Years later, the trio found contact again via Facebook, and after arriving in Canada, Amir told them about the country’s sponsorship program.

“Now I feel like I have an opportunity to help them, to give them the new life that people are giving me,” Amir said.

“It might be nothing for me, but it would be a life for them.”

‘Team Canada’

Looking to raise the funds needed with Amir is Jill Horton, a Canadian-born social worker and refugee advocate who now lives in Port Macquarie in NSW.

After being introduced to Toronto-based Stephen Watt, the pair started a project called Team Canada in 2017, aimed at helping refugees across the world start a new life in Canada under its sponsorship scheme.

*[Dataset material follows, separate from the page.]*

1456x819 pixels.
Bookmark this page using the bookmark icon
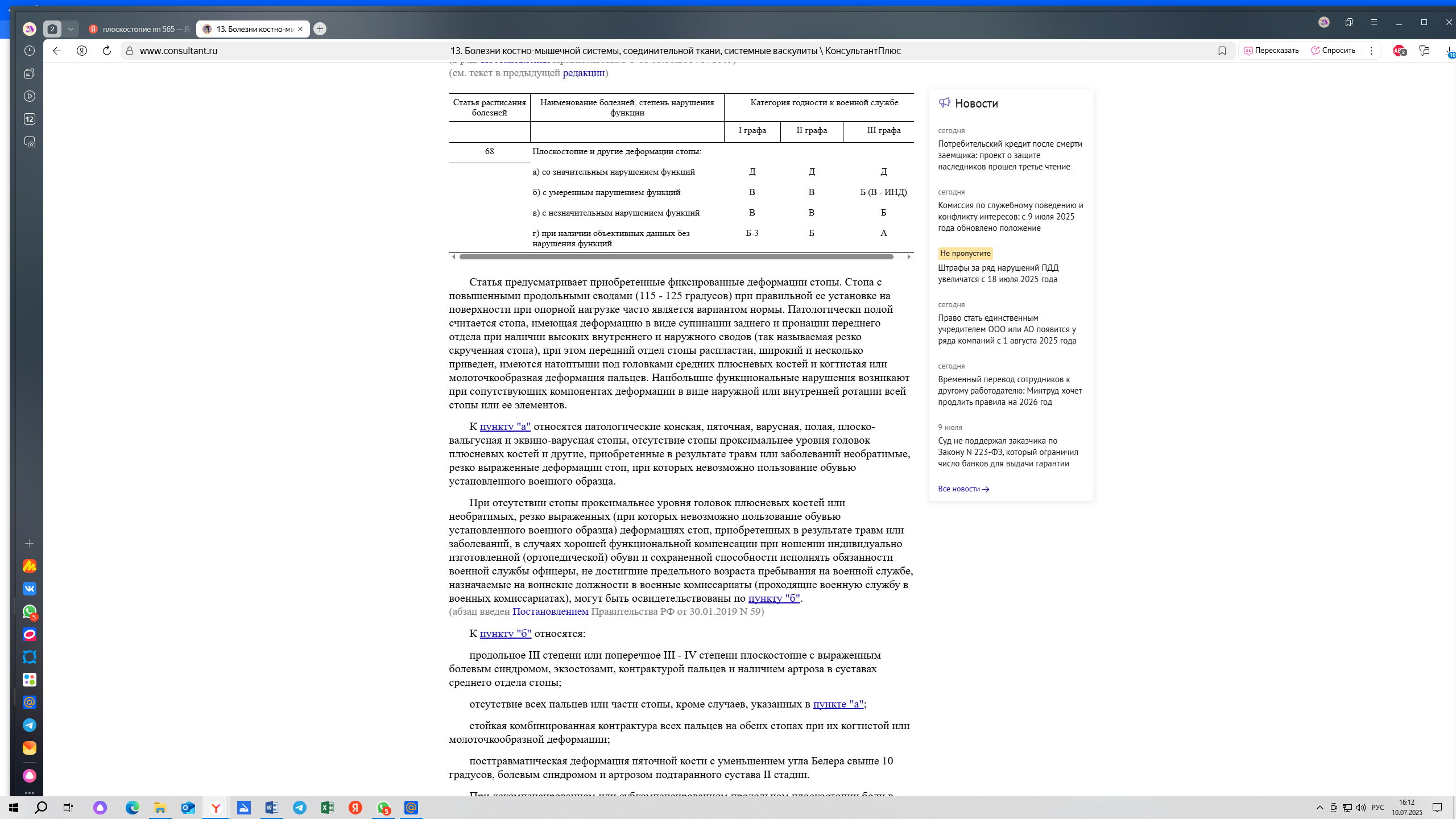(x=1222, y=51)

Ms Horton, who had visited Manus that year and kept in contact with those in detention there, said it was important refugees in Australia’s care would be included.

Amir and Jill Horton at Brisbane Airport prior to his flight to Canada
Amir and Jill Horton at Brisbane Airport prior to his flight to Canada Source: Supplied/Jill Horton

“We felt it was something that needed to be done, because there were asylum seekers detained by Australia that weren't going to the US,” she said, referring to the 2016 refugee resettlement deal struck between former leaders Malcolm Turnbull and Barack Obama.

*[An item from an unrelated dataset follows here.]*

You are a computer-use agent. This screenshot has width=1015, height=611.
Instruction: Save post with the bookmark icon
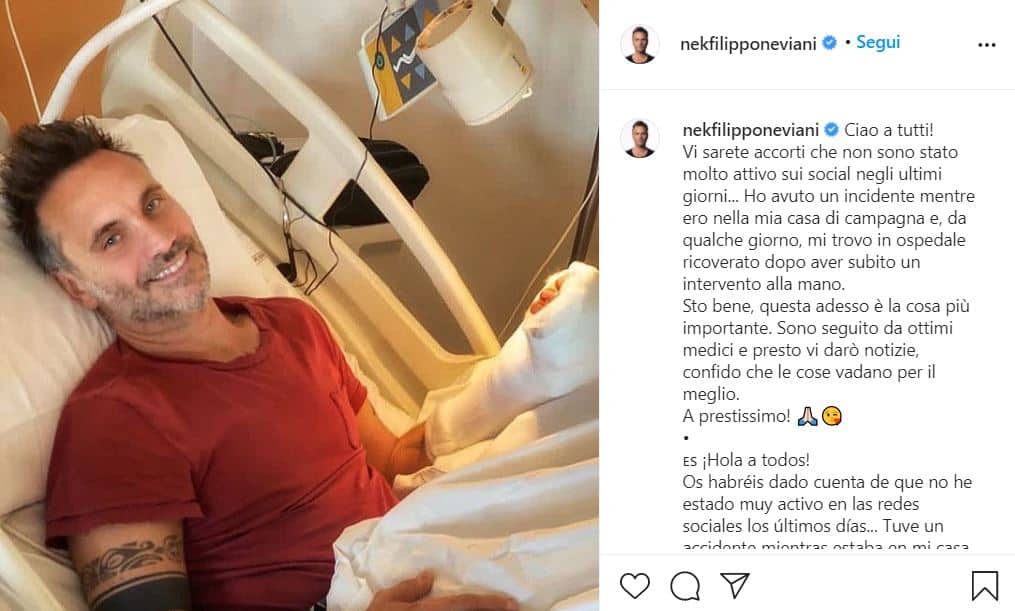[x=985, y=586]
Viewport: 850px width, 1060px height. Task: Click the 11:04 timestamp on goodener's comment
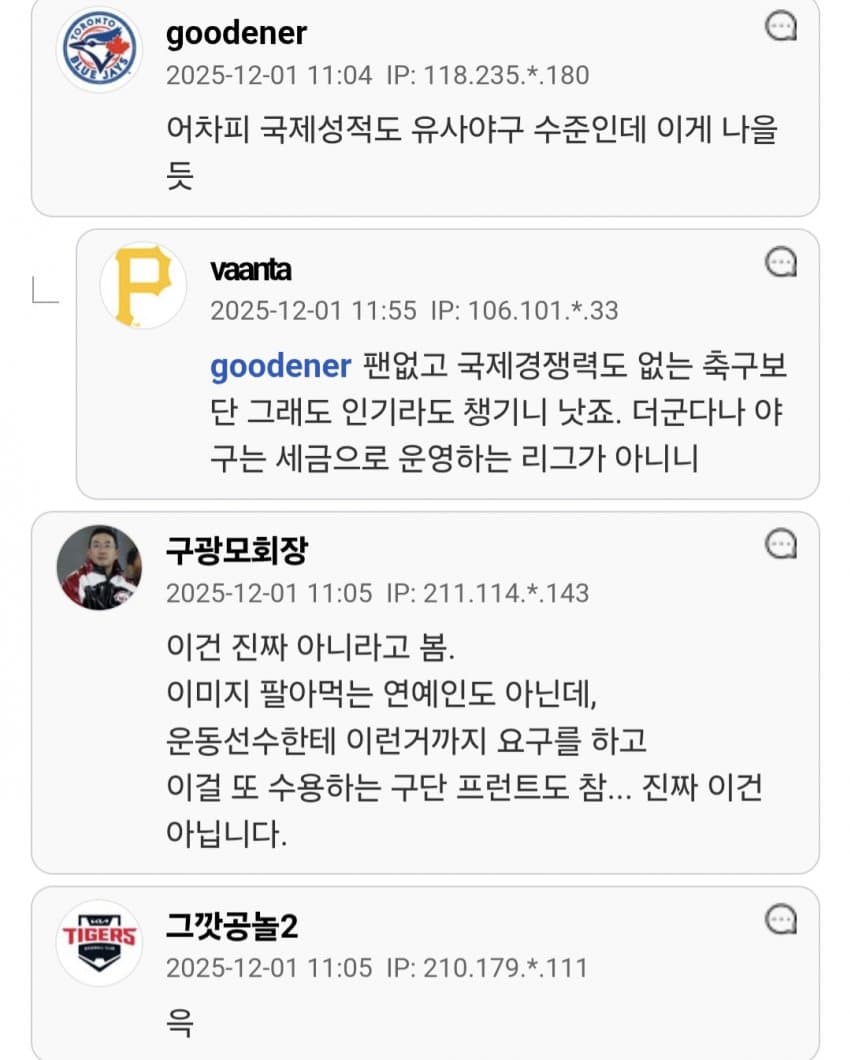coord(268,75)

From Canada, Mr Watt has helped finalise more than 70 applications for the sponsorship scheme - including Amir’s and those of more than 20 others still in Australia’s immigration system. Ms Horton has been driving fundraising efforts from Port Macquarie, and given her background in social work, providing friendship and support to the refugees.

Team Canada is one of several community-based projects using the country’s private refugee sponsorship scheme, which also includes Ads-Up Canada, .

Ms Horton said it was a thrill to see Amir begin a new life and she hoped more people in detention across the world would soon get the same opportunity.

“I watched Amir on video arriving in Canada. It felt pretty good that we were part of something that was going to change his life,” she said.

“Right now, we’re fundraising for Fariba and Shaghayegh to get over to Canada. And after that, I'll start fundraising again for another person in detention.”

Amir said he also wants to help sponsor and fundraise for more people in the future.

“I'm going to do a lot more because I know other people which I'm trying to help, including my friends from Manus,” he said.

“I might not be able to do everything for them, but I can do fundraising and find people to be their sponsor … because I was in their shoes before. Now I'm here and having my freedom and enjoying my life.”

*Surnames withheld to protect privacy.